## Flowchart: Kimi-VL Training Pipeline
### Overview
The image depicts a three-stage training pipeline for the Kimi-VL model, visualized as a horizontal flowchart with three blue rectangular blocks connected by arrows. Each block represents a distinct training phase, with technical specifications and objectives labeled in white text. Arrows between blocks indicate progression and data flow.
### Components/Axes
1. **Blocks (Training Phases)**:
- **Left Block**: "Joint Supervised Fine-tuning"
Subtext: "Text + Multimodal SFT Data\n1 Epoch@32K + 1 Epoch@128K"
- **Middle Block**: "Long-CoT Supervised Fine-tuning"
Subtext: "Text + Multimodal Long-CoT Data\nPlanning, Evaluation, Reflection, Exploration"
- **Right Block**: "Reinforcement Learning (RL)"
Subtext: "Online RL on Answer Only\nLength penalty, Difficulty control"
2. **Arrows (Flow Direction)**:
- Left-to-middle arrow labeled "Kimi-VL"
- Middle-to-right arrow labeled "Kimi-VL-Thinking"
### Detailed Analysis
- **Block 1 (Joint Supervised Fine-tuning)**:
Focuses on initial training using text and multimodal data with two distinct training epochs (32K and 128K tokens). The term "SFT" (Supervised Fine-Tuning) implies standard supervised learning with labeled data.
- **Block 2 (Long-CoT Supervised Fine-tuning)**:
Builds on the first phase by incorporating Chain-of-Thought (CoT) data, emphasizing reasoning capabilities through explicit subtext categories: planning, evaluation, reflection, and exploration. This suggests a focus on developing structured reasoning processes.
- **Block 3 (Reinforcement Learning)**:
Shifts to online RL with answer-only feedback, introducing constraints like length penalties and difficulty control. This phase prioritizes optimizing response quality and efficiency.
### Key Observations
1. **Progressive Complexity**: Each phase adds specialized components (CoT data, RL constraints) to enhance the model's capabilities.
2. **Data Flow**: The pipeline transitions from supervised learning (Blocks 1-2) to reinforcement learning (Block 3), indicating a hybrid approach.
3. **Technical Specificity**: Epoch sizes (32K, 128K) and constraints (length penalty) are explicitly quantified, suggesting rigorous experimentation.
### Interpretation
The flowchart illustrates a staged methodology for training Kimi-VL, where each phase addresses specific limitations of the prior. The progression from supervised fine-tuning to RL reflects a common pattern in LLM development:
- **Phase 1** establishes foundational knowledge via SFT.

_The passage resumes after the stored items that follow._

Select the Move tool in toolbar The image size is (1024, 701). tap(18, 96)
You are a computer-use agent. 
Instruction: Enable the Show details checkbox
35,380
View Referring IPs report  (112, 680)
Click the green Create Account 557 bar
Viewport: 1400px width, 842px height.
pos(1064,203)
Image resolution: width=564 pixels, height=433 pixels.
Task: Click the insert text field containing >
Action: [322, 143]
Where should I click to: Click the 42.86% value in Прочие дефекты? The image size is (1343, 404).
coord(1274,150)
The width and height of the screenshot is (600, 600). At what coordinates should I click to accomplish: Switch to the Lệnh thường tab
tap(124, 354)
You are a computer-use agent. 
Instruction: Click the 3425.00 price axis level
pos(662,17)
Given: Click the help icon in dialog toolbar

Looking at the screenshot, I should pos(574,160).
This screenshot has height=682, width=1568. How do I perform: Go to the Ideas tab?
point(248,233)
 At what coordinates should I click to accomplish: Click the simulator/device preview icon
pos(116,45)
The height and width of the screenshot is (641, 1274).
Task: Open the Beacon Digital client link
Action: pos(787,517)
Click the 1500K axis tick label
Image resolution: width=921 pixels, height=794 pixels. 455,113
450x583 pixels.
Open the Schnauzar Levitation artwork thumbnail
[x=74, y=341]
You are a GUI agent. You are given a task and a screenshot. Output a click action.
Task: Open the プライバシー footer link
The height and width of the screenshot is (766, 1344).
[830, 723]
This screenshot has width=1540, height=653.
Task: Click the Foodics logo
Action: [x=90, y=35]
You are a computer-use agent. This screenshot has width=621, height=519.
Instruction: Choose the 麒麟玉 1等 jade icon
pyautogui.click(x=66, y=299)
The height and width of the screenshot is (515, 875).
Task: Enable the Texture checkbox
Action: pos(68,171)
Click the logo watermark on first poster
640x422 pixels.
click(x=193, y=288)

- **Phase 2** enhances reasoning via CoT data, critical for complex tasks.
- **Phase 3** optimizes real-world performance through RL, balancing answer quality and efficiency.
The explicit mention of "Answer Only" in RL suggests a focus on response generation rather than multimodal outputs, while "Difficulty control" implies adaptive training for varying task complexities. This pipeline likely aims to balance breadth (multimodal data) and depth (reasoning/RL) in Kimi-VL's capabilities.